> **Exercise brief**: Repeat the part of the material that opens with the line containing "630x510 pixels." and closes with the line containing "1242x2208 pixels. coord(541,1041)", both ends included.

Records from a data collection:
┌──

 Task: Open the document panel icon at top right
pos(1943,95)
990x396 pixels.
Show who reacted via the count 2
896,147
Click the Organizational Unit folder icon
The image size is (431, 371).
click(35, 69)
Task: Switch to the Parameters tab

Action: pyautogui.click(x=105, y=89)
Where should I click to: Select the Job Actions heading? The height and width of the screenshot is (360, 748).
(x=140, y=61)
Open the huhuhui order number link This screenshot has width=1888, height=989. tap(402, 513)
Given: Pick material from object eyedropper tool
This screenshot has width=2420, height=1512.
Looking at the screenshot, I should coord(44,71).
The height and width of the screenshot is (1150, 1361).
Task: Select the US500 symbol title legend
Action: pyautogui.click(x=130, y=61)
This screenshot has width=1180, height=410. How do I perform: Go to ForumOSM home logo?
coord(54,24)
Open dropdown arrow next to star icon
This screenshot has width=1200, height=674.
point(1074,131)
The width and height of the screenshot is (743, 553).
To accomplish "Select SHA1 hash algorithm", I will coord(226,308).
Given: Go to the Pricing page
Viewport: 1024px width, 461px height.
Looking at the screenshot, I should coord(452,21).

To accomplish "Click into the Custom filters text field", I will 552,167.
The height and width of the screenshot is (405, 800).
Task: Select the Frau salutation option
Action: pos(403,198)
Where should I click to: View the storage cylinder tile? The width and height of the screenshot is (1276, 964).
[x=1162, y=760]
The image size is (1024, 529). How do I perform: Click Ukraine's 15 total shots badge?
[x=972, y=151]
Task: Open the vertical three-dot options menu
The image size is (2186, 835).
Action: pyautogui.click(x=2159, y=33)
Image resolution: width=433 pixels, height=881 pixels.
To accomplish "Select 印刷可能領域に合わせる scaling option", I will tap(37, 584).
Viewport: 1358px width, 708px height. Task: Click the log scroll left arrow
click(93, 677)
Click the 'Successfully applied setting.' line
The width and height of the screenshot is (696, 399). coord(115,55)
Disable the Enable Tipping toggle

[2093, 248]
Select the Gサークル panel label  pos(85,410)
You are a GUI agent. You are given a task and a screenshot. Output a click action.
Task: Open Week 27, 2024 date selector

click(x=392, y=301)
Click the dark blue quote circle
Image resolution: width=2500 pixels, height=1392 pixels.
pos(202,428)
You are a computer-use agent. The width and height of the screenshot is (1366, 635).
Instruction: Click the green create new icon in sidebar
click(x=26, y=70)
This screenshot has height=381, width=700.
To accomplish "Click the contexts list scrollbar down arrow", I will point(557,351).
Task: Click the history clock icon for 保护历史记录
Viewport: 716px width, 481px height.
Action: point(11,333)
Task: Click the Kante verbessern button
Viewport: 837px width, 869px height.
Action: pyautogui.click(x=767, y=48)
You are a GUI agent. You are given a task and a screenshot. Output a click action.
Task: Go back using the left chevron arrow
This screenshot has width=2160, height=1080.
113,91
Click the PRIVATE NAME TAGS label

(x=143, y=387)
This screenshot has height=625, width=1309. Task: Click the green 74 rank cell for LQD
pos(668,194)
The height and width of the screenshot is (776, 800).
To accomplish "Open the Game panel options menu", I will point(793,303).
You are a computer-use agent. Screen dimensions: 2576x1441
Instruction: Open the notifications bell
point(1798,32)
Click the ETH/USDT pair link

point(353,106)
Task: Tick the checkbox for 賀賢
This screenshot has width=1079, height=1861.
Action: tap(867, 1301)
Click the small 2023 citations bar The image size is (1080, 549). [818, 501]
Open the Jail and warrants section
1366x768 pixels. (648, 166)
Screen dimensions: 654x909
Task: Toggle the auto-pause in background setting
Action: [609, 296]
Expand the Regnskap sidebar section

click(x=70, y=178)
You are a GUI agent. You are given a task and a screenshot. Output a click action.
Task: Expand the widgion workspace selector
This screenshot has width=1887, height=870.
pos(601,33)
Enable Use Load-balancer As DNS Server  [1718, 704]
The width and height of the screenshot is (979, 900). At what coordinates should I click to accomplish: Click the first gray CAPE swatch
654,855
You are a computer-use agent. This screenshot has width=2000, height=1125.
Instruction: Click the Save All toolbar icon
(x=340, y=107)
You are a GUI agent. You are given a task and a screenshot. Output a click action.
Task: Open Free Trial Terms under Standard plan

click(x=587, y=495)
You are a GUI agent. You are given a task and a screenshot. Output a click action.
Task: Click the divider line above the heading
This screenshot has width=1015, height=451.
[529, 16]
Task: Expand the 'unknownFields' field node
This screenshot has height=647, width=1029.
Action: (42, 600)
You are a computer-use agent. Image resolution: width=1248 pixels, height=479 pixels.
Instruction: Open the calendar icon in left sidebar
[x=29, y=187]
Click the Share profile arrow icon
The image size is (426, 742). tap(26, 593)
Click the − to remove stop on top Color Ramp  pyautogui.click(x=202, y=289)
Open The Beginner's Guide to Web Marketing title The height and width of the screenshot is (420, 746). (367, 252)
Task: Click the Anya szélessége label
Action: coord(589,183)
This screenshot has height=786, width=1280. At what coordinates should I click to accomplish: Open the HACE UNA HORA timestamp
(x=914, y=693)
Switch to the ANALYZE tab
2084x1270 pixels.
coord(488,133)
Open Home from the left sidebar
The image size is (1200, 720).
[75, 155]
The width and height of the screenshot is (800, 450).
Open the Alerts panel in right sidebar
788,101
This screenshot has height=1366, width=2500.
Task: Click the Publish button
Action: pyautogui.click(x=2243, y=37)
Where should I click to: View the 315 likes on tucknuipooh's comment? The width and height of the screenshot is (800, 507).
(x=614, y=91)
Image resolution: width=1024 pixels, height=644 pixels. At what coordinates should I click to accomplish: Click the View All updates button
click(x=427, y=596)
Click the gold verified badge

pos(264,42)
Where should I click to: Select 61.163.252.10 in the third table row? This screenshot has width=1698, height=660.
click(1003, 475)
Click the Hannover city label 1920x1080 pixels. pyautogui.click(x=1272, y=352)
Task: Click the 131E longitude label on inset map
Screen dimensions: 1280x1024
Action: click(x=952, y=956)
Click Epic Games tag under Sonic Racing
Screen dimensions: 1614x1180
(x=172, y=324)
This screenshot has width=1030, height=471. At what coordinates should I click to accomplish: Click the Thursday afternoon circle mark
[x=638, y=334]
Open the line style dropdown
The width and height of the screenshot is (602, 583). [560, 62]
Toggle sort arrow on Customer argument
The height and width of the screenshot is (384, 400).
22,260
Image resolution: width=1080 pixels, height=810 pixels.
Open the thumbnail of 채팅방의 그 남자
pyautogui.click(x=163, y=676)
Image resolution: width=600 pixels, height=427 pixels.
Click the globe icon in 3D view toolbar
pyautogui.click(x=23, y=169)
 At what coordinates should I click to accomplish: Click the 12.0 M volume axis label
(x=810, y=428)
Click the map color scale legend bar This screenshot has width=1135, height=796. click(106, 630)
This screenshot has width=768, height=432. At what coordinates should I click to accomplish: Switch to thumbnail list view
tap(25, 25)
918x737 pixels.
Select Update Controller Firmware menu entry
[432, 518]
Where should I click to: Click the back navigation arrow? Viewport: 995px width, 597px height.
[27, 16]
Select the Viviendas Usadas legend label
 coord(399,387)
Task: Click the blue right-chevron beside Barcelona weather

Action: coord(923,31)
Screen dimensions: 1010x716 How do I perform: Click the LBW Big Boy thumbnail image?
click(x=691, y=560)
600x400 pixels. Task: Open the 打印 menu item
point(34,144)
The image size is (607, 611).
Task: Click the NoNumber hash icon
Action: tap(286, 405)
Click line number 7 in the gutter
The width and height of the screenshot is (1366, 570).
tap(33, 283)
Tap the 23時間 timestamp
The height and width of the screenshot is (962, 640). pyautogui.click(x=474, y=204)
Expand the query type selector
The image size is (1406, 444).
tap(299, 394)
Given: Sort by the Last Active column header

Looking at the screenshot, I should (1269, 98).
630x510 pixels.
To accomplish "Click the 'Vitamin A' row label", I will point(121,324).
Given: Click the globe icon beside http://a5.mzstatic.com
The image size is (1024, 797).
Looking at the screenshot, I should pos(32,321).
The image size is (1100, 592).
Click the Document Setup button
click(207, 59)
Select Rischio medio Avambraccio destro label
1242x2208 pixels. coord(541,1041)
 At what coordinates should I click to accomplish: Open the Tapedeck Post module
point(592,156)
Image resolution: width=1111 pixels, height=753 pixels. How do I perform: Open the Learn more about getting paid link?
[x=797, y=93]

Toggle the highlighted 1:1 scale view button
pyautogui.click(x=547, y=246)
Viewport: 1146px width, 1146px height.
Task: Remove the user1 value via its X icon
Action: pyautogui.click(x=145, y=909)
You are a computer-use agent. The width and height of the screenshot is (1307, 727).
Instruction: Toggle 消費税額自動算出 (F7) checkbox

└──

> **Correct answer**:
630x510 pixels.
To accomplish "Click the 'Vitamin A' row label", I will point(121,324).
Given: Click the globe icon beside http://a5.mzstatic.com
The image size is (1024, 797).
Looking at the screenshot, I should pos(32,321).
The image size is (1100, 592).
Click the Document Setup button
click(207, 59)
Select Rischio medio Avambraccio destro label
1242x2208 pixels. coord(541,1041)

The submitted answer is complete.